Ms Scanlan, who has worked with victims for more than 35 years, said as soon as the first lockdown was announced in March, there were concerns for those struggling to get away from abuse at home.

She said: “The fear was ‘how can this be used against any client of our service and their children, and how can we get the message to them’. Part of [people’s] thinking is that there was no services available. You couldn’t go out and access those services, because they didn’t exist. Everything looked shut.

“We know that’s not true, but when you’re hunkered down, when you’re living in a very controlling situation you believe those safety nets do not exist.”

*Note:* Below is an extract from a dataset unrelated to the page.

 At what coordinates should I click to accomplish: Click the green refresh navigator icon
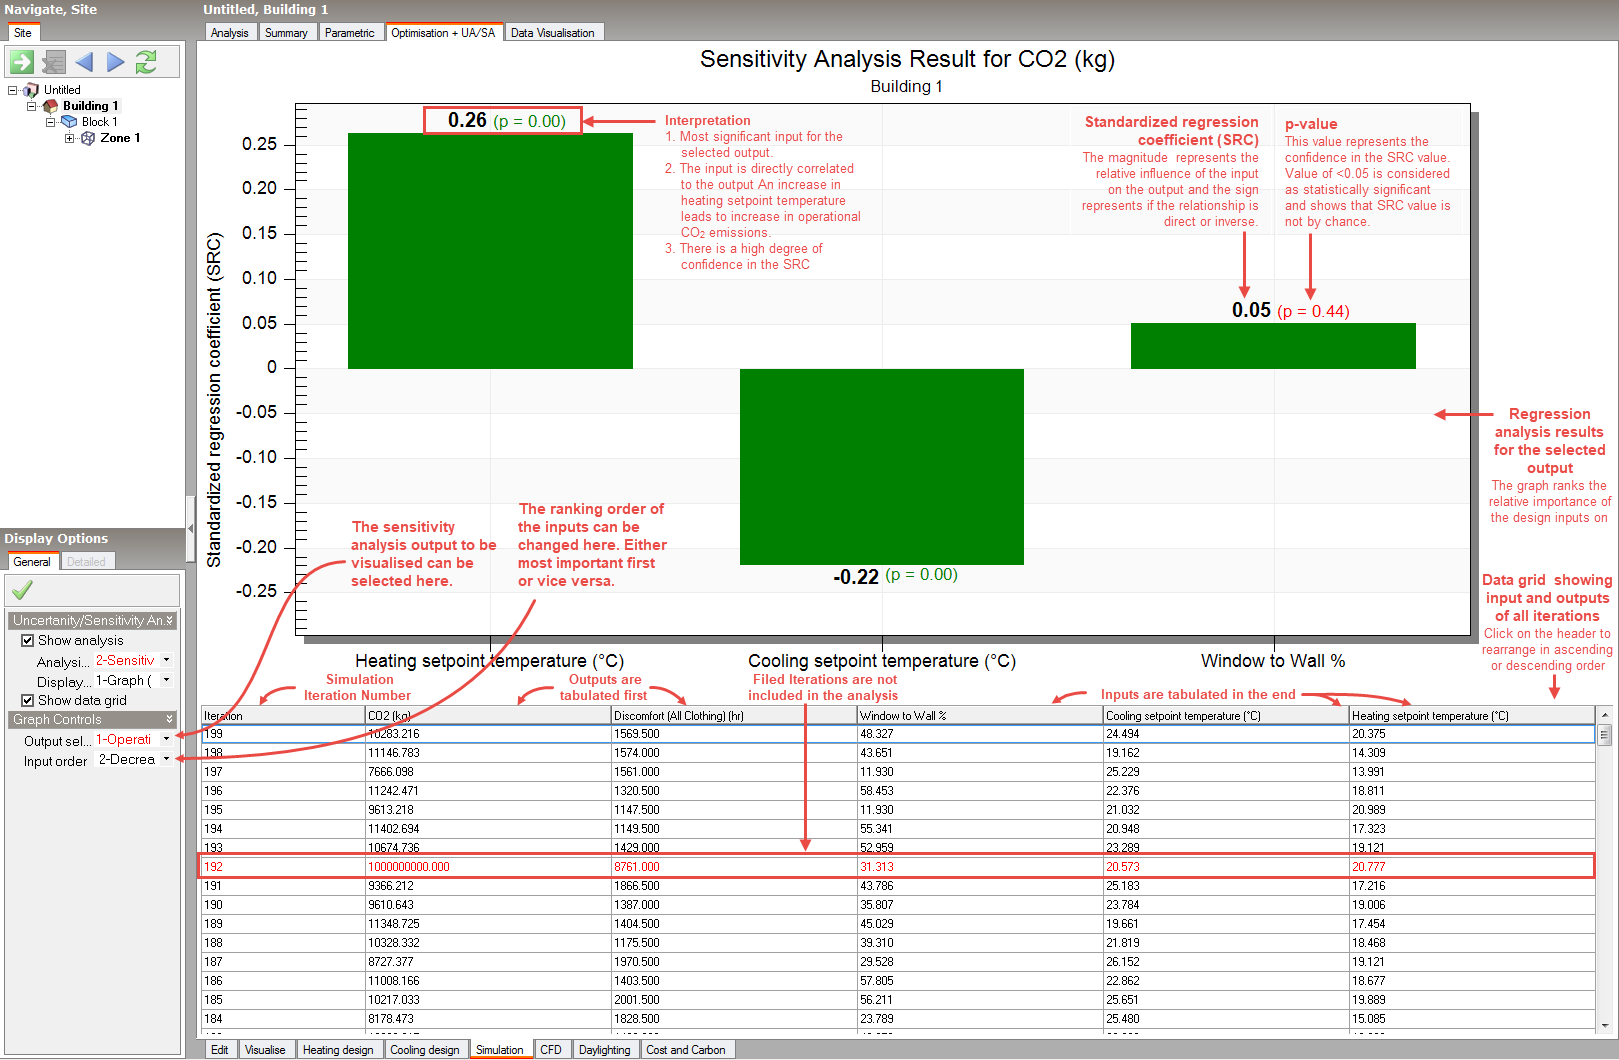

In the spring, traffic on Camden Safety Net’s website where victims can seek help, rose by 200 per cent – but amid this, the council saw a 40 per cent drop in referrals from its partners.

There was an increase in self-referrals, but levels are only now returning to usual.

A Greater London Assembly report showed that August was the worst recorded month in history for domestic abuse, with 14,691 reported cases – although this factors in any underreporting during the earlier lockdown.

The same concerns arose around the closure of schools. They can be a venue where children might raise problems at home, or teachers can pick up on signs of problems at home. Camden’s children’s services teams adapted, and continued to visit homes but saw a similar uptick in cases during the summer.

Angela Mason, Camden’s education chief

The council’s education chief Labour councillor Angela Mason said: “In a way there were more serious cases coming through after lockdown, and in a large number of those, domestic abuse was the key presenting issue. Schools are protective for children. They are safe places with trained adults capable of responding to a whole variety of children’s needs.

“Keeping schools open has to be the objective, I know it’s been difficult, but the impact on children from not going to school and the particular risk of children living in housing with abuse is very severe.”

While demand for help increased, the supply of refuge beds did not expand at the same pace. In June the government gave £8.1million to refuges for extra spaces, which helped Solace Women’s Aid provide 70 spaces across the capital. However those places were filled immediately, according to Ms Scanlan, who said the funding “didn’t touch the surface of what we needed”.

She said: “On the front line we were still finding it really difficult to place clients and survivors in refuge spaces with children. The communication from government was ‘Yes, we are providing more’, but it still wasn’t enough.

“The ambition might have been there, but the reality and [to] those experiencing it, it was really difficult to access refuge space.”

The council’s women’s forum is now running an inquiry into domestic abuse. Chaired by Jeremy Corbyn’s former chief-of-staff and Camden school governor Helene Reardon-Bond, it will look at how council services can better support victims and will take evidence from survivors.

If someone believes that a friend or neighbour is a victim of domestic abuse, they can get advice from Camden Safety Net. “The question often is, why doesn’t she just go?” said Ms Scanlan. “Well that may put her in more danger. Actually you wouldn’t, if you were her. Every circumstance is different, every case is different. If someone say they are suffering from domestic abuse, believe them.”

Anyone who needs support or advice can call the Camden Safety Net team on 020 7974 2526. In an emergency they can call 999, and stay silent and press 55 if they fear they are being overheard by an abuser.